Rewrite everything in the passage on Birkhoff–James orthogonality from "If \(x=0\) or" down to "and \(\varepsilon \in (0,1)\).", putting "statements" in place of "conditions".

» **Text to read**:
• • • • •
Taking \(\varepsilon =0\) we get the following characterization of the exact Birkhoff-James orthogonality:

$$\begin{aligned} x\bot _{\textrm{B}}y\quad \Longleftrightarrow \quad \exists \, c>0:\quad (\lambda \in {\mathbb {K}},\ |\lambda |\le c) \Rightarrow \Vert x+\lambda y\Vert \ge \Vert x\Vert . \end{aligned}$$
(1.4)

The following result brings a new characterization of the approximate Birkhoff–James orthogonality, which is given by the condition:

  1. (D)

    \(\forall \,\lambda \in {\mathbb {K}}:\quad \Vert x+\lambda y\Vert \ge \Vert x\Vert -\varepsilon \Vert \lambda y\Vert \).

Theorem 1.3

For a real or complex normed space X, vectors \(x,y\in X\) and a constant \(\varepsilon \in [0,1)\) the following conditions are equivalent:

  1. (i)

    \(x\bot ^{\hspace{-0.2em}\varepsilon }_{\textrm{B}}y\);

  2. (ii)

    \(\forall \,\lambda \in {\mathbb {K}}:\quad \Vert x+\lambda y\Vert \ge \Vert x\Vert -\varepsilon \Vert \lambda y\Vert \);

  3. (iii)

    \(\exists \, c>0:\quad (\lambda \in {\mathbb {K}},\ |\lambda |\le c) \Rightarrow \Vert x+\lambda y\Vert \ge \Vert x\Vert -\varepsilon \Vert \lambda y\Vert \).

Proof

If \(x=0\) or \(y=0\) all three conditions are clearly satisfied. For \(\varepsilon =0\), the equivalence of (i)-(iii) follows from (1.4). From now on, we assume that \(x,y\in X\smallsetminus \{0\}\) and \(\varepsilon \in (0,1)\).
• • • • •
[Entries for locating words and elements]
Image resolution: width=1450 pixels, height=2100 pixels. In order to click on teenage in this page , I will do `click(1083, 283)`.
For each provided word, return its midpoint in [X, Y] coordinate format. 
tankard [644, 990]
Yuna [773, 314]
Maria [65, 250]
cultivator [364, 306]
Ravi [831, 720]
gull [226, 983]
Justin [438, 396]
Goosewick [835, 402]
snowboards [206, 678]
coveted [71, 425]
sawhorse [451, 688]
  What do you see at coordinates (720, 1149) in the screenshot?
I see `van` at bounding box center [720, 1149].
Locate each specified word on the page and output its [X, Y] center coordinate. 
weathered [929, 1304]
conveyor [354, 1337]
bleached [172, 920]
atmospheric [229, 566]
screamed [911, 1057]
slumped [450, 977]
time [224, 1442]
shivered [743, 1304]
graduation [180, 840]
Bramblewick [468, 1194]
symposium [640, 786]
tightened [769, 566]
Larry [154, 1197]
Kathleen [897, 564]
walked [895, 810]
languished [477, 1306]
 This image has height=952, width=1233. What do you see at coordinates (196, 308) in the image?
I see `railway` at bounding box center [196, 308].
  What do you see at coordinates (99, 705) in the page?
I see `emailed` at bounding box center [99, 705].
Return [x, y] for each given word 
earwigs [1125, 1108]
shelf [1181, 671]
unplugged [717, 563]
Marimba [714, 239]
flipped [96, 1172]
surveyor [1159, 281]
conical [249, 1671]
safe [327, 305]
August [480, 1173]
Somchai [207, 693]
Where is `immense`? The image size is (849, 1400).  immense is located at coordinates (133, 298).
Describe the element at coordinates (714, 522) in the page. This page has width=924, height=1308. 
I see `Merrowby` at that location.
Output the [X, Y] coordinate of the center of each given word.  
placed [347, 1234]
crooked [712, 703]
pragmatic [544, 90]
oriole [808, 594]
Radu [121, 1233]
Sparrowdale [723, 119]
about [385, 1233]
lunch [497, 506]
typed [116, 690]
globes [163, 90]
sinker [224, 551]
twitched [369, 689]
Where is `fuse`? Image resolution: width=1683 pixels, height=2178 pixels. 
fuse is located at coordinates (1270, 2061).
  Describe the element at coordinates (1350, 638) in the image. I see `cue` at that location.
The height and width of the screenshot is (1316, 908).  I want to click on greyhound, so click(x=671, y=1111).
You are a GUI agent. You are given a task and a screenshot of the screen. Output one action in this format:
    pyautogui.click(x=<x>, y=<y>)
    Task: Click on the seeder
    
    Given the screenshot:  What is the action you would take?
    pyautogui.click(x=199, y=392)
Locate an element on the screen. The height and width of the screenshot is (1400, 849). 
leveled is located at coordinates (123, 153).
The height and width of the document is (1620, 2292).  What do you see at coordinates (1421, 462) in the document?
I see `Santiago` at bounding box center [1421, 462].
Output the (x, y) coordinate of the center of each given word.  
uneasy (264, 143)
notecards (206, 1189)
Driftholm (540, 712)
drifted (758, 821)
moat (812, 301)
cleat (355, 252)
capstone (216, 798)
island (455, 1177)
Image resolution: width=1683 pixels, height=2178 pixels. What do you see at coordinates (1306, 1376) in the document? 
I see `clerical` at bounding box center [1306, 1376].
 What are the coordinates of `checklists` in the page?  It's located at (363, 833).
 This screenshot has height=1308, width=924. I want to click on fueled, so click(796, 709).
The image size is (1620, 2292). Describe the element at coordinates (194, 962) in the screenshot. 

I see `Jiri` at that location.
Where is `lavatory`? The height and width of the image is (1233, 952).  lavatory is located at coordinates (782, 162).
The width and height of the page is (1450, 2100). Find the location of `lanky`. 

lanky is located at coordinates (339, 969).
• • • • •
» **Final result**:
If \(x=0\) or \(y=0\) all three statements are clearly satisfied. For \(\varepsilon =0\), the equivalence of (i)-(iii) follows from (1.4). From now on, we assume that \(x,y\in X\smallsetminus \{0\}\) and \(\varepsilon \in (0,1)\).